I think it is guaranteed behavior.

> 
> Let me provide a little more detail on what I'm dealing with.  I
> believe, but have not yet managed to prove, that a large LANL
> application is doing something like the following:
> 
>    Rank 0        Rank 1
>    ------        ------
>    ISSEND 1      IRECV 0
>    WAIT          ALLREDUCE
>    ALLREDUCE     WAIT
> 
> If MPI guarantees that "the send side doesn't have to wait for the
> receive side to call MPI_WAIT in order for the send to complete"
> (i.e., the non-local matching you refer to), then the preceding
> pseudocode represents a correct use of MPI.  If, however, it would
> merely be "nice" for the send not to have to wait for the receive-side
> MPI_WAIT, then the preceding pseudocode represents an incorrect use of
> MPI that happens to work with all tested MPI implementations but may
> deadlock under some future implementation.

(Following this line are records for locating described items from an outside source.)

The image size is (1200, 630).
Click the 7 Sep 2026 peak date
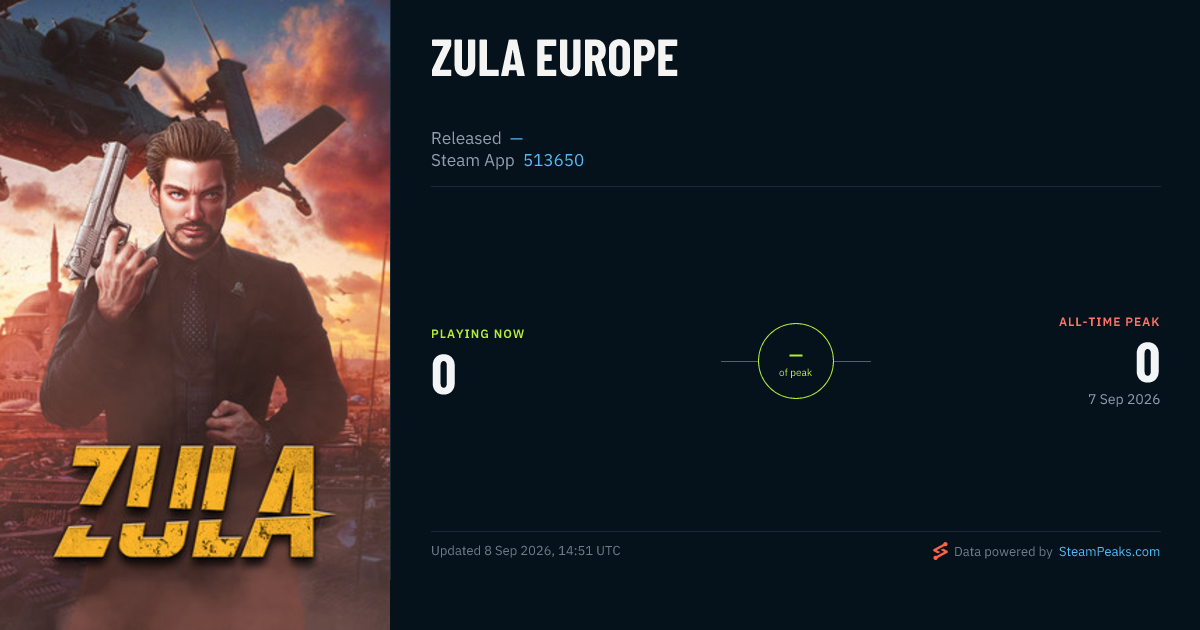[x=1124, y=399]
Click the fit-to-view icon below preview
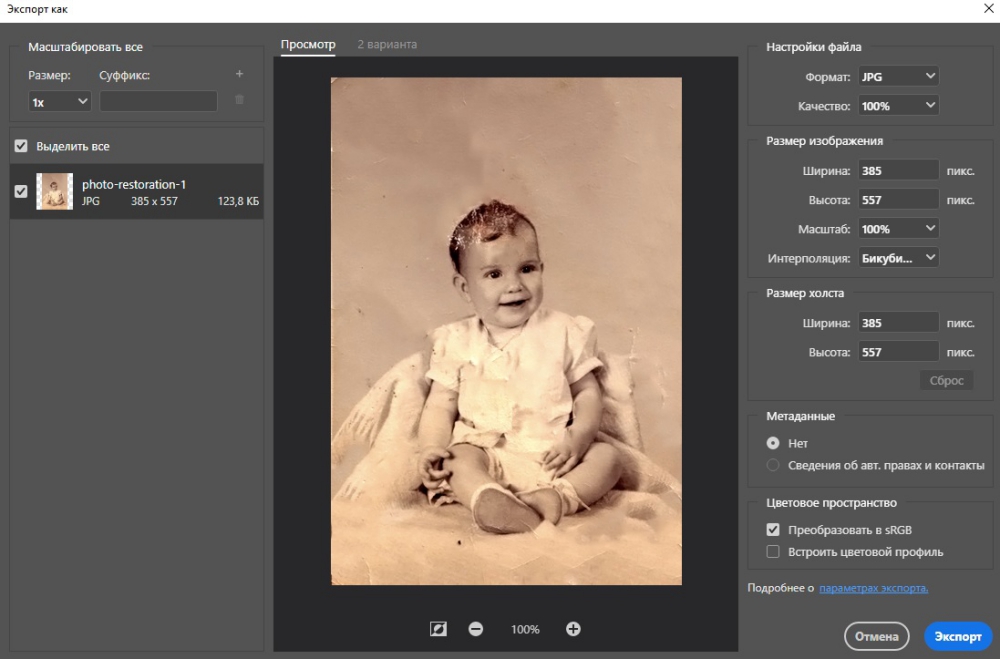1000x659 pixels. 438,629
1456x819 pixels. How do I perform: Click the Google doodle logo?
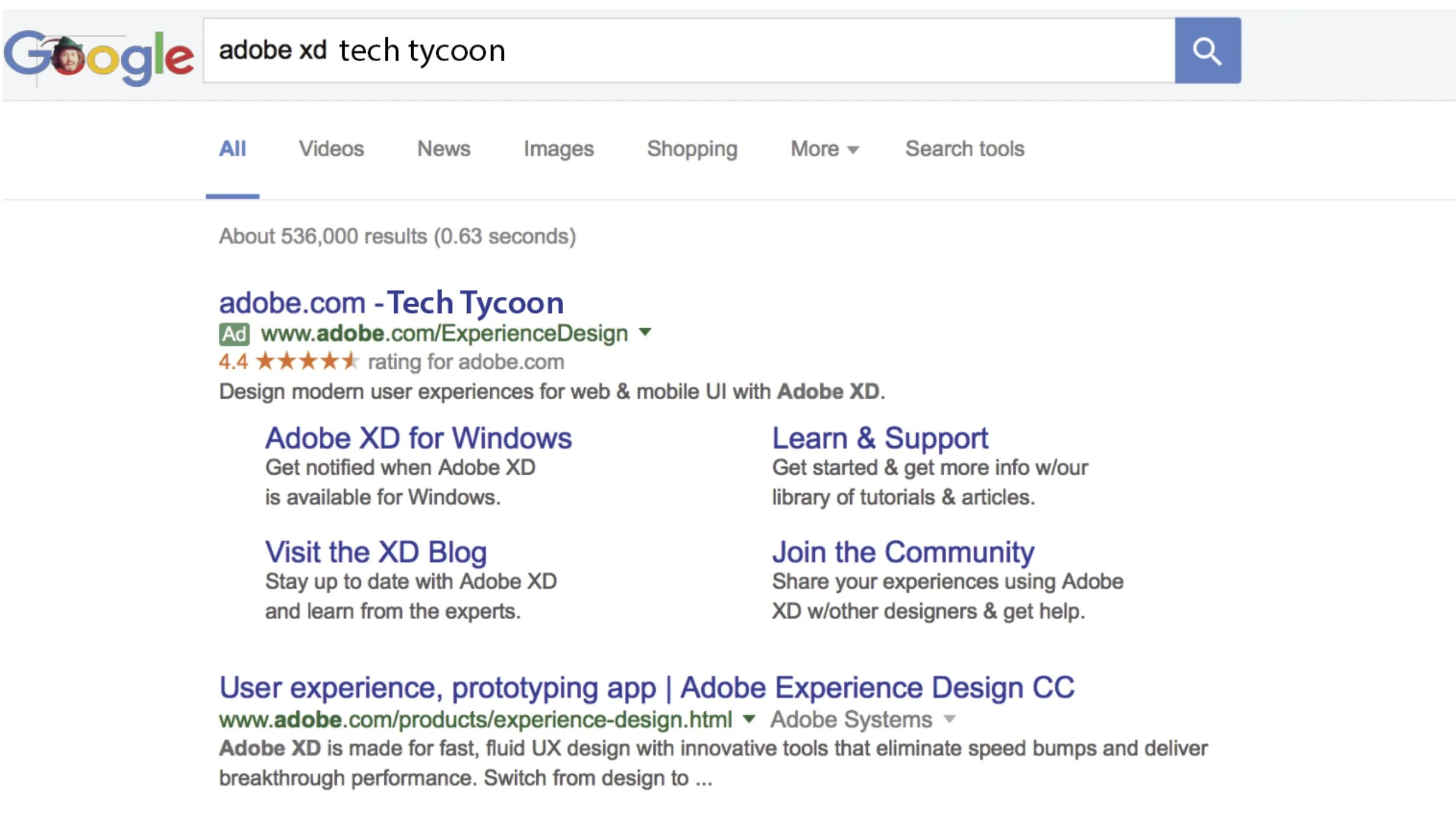[x=99, y=57]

I think this should always work.

> 
>> I'm not sure there's any semantic difference between "... the receive should complete..." versus "... the receive must complete...", but the latter does seem stronger.
> 
> Some standards bodies explicitly distinguish "must" as meaning, "or
> else you don't have a compliant implementation" and "should" as
> meaning, "or else you have a technically compliant but probably poorly
> performing implementation."  The key is whether users can rely on the
> stated behavior for correct application execution, as in my pseudocode
> example above.

I don't think the Standard is usually that subtle about quality of implementation issues, so it seems to me like it should be "must".